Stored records
§

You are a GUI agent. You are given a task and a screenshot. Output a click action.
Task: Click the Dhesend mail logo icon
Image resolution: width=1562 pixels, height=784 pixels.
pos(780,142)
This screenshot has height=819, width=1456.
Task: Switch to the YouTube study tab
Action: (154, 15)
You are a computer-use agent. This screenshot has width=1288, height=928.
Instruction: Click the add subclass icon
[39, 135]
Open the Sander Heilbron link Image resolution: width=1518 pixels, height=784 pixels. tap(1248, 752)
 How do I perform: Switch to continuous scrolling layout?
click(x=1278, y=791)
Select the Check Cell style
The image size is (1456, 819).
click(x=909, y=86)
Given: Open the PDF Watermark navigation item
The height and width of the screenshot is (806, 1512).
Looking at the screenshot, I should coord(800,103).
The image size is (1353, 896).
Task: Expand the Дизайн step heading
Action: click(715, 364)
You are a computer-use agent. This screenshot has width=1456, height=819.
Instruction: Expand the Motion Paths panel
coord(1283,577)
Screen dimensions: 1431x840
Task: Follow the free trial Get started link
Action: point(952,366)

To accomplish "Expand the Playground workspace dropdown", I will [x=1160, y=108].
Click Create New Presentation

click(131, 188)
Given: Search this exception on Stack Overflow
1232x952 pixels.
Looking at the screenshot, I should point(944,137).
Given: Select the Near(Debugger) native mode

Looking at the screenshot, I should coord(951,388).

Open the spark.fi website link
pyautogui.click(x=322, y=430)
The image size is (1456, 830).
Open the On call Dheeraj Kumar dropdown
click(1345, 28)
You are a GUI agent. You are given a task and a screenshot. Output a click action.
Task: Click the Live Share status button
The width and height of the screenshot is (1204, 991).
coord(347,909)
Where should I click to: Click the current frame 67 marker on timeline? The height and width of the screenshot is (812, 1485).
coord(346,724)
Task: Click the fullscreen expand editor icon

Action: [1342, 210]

§

#### Goal of the exercise
Among the records above, find each line holding the string "computer" and pull it out.

#### Result of this task
You are a computer-use agent. This screenshot has width=1288, height=928.
You are a computer-use agent. This screenshot has width=1456, height=819.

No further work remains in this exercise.